Collected data
_ _ _ _

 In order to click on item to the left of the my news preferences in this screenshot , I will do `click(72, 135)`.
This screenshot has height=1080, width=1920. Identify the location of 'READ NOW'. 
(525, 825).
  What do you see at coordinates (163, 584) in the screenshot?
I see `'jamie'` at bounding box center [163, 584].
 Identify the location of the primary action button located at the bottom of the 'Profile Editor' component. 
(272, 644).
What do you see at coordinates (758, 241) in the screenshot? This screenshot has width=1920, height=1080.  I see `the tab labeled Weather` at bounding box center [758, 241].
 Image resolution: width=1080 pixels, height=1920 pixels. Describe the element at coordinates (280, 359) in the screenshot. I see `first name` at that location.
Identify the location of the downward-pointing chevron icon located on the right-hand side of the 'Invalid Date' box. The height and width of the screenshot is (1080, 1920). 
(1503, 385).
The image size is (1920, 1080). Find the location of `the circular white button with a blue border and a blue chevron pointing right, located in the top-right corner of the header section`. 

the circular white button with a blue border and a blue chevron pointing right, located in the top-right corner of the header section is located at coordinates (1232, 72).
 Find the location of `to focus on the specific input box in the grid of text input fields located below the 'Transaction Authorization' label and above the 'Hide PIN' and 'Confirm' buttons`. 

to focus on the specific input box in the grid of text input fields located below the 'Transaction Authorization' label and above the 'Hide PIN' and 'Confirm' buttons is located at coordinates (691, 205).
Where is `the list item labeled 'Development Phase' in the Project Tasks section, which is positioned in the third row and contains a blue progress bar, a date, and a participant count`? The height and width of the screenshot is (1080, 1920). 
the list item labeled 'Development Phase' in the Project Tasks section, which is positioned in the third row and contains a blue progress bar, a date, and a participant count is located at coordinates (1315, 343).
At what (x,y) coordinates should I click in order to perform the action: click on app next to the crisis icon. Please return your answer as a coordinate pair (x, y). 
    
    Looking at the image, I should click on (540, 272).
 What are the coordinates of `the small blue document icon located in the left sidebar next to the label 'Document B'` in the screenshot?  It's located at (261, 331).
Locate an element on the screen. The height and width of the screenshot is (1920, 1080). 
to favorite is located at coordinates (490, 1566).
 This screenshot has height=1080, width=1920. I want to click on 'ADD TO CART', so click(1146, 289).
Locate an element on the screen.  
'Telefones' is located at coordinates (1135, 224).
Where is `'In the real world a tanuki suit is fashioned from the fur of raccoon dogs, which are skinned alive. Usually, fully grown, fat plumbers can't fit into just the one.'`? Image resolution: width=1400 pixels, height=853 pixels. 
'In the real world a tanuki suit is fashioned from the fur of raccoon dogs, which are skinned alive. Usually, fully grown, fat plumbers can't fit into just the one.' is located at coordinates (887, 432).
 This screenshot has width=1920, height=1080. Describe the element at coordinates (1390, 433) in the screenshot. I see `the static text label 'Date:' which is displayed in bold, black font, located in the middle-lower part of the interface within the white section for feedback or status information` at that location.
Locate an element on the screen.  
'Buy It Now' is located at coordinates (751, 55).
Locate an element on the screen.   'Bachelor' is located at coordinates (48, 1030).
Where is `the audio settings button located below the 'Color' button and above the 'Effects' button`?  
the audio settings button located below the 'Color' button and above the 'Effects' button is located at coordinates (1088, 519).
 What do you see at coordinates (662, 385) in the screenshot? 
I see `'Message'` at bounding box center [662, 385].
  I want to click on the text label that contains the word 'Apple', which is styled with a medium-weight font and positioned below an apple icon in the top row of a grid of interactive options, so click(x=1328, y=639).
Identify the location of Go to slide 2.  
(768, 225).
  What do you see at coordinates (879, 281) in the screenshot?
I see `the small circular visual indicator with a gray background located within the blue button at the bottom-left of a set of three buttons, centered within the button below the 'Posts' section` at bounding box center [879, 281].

_ _ _ _

> **Given task**: Convert the records above into a JSON list of strings, with one string per line. Leave out blank lines.

> **Answer to the task**:
[
  " In order to click on item to the left of the my news preferences in this screenshot , I will do `click(72, 135)`.",
  "This screenshot has height=1080, width=1920. Identify the location of 'READ NOW'. ",
  "(525, 825).",
  "  What do you see at coordinates (163, 584) in the screenshot?",
  "I see `'jamie'` at bounding box center [163, 584].",
  " Identify the location of the primary action button located at the bottom of the 'Profile Editor' component. ",
  "(272, 644).",
  "What do you see at coordinates (758, 241) in the screenshot? This screenshot has width=1920, height=1080.  I see `the tab labeled Weather` at bounding box center [758, 241].",
  " Image resolution: width=1080 pixels, height=1920 pixels. Describe the element at coordinates (280, 359) in the screenshot. I see `first name` at that location.",
  "Identify the location of the downward-pointing chevron icon located on the right-hand side of the 'Invalid Date' box. The height and width of the screenshot is (1080, 1920). ",
  "(1503, 385).",
  "The image size is (1920, 1080). Find the location of `the circular white button with a blue border and a blue chevron pointing right, located in the top-right corner of the header section`. ",
  "the circular white button with a blue border and a blue chevron pointing right, located in the top-right corner of the header section is located at coordinates (1232, 72).",
  " Find the location of `to focus on the specific input box in the grid of text input fields located below the 'Transaction Authorization' label and above the 'Hide PIN' and 'Confirm' buttons`. ",
  "to focus on the specific input box in the grid of text input fields located below the 'Transaction Authorization' label and above the 'Hide PIN' and 'Confirm' buttons is located at coordinates (691, 205).",
  "Where is `the list item labeled 'Development Phase' in the Project Tasks section, which is positioned in the third row and contains a blue progress bar, a date, and a participant count`? The height and width of the screenshot is (1080, 1920). ",
  "the list item labeled 'Development Phase' in the Project Tasks section, which is positioned in the third row and contains a blue progress bar, a date, and a participant count is located at coordinates (1315, 343).",
  "At what (x,y) coordinates should I click in order to perform the action: click on app next to the crisis icon. Please return your answer as a coordinate pair (x, y). ",
  "    Looking at the image, I should click on (540, 272).",
  " What are the coordinates of `the small blue document icon located in the left sidebar next to the label 'Document B'` in the screenshot?  It's located at (261, 331).",
  "Locate an element on the screen. The height and width of the screenshot is (1920, 1080). ",
  "to favorite is located at coordinates (490, 1566).",
  " This screenshot has height=1080, width=1920. I want to click on 'ADD TO CART', so click(1146, 289).",
  "Locate an element on the screen.  ",
  "'Telefones' is located at coordinates (1135, 224).",
  "Where is `'In the real world a tanuki suit is fashioned from the fur of raccoon dogs, which are skinned alive. Usually, fully grown, fat plumbers can't fit into just the one.'`? Image resolution: width=1400 pixels, height=853 pixels. ",
  "'In the real world a tanuki suit is fashioned from the fur of raccoon dogs, which are skinned alive. Usually, fully grown, fat plumbers can't fit into just the one.' is located at coordinates (887, 432).",
  " This screenshot has width=1920, height=1080. Describe the element at coordinates (1390, 433) in the screenshot. I see `the static text label 'Date:' which is displayed in bold, black font, located in the middle-lower part of the interface within the white section for feedback or status information` at that location.",
  "Locate an element on the screen.  ",
  "'Buy It Now' is located at coordinates (751, 55).",
  "Locate an element on the screen.   'Bachelor' is located at coordinates (48, 1030).",
  "Where is `the audio settings button located below the 'Color' button and above the 'Effects' button`?  ",
  "the audio settings button located below the 'Color' button and above the 'Effects' button is located at coordinates (1088, 519).",
  " What do you see at coordinates (662, 385) in the screenshot? ",
  "I see `'Message'` at bounding box center [662, 385].",
  "  I want to click on the text label that contains the word 'Apple', which is styled with a medium-weight font and positioned below an apple icon in the top row of a grid of interactive options, so click(x=1328, y=639).",
  "Identify the location of Go to slide 2.  ",
  "(768, 225).",
  "  What do you see at coordinates (879, 281) in the screenshot?",
  "I see `the small circular visual indicator with a gray background located within the blue button at the bottom-left of a set of three buttons, centered within the button below the 'Posts' section` at bounding box center [879, 281]."
]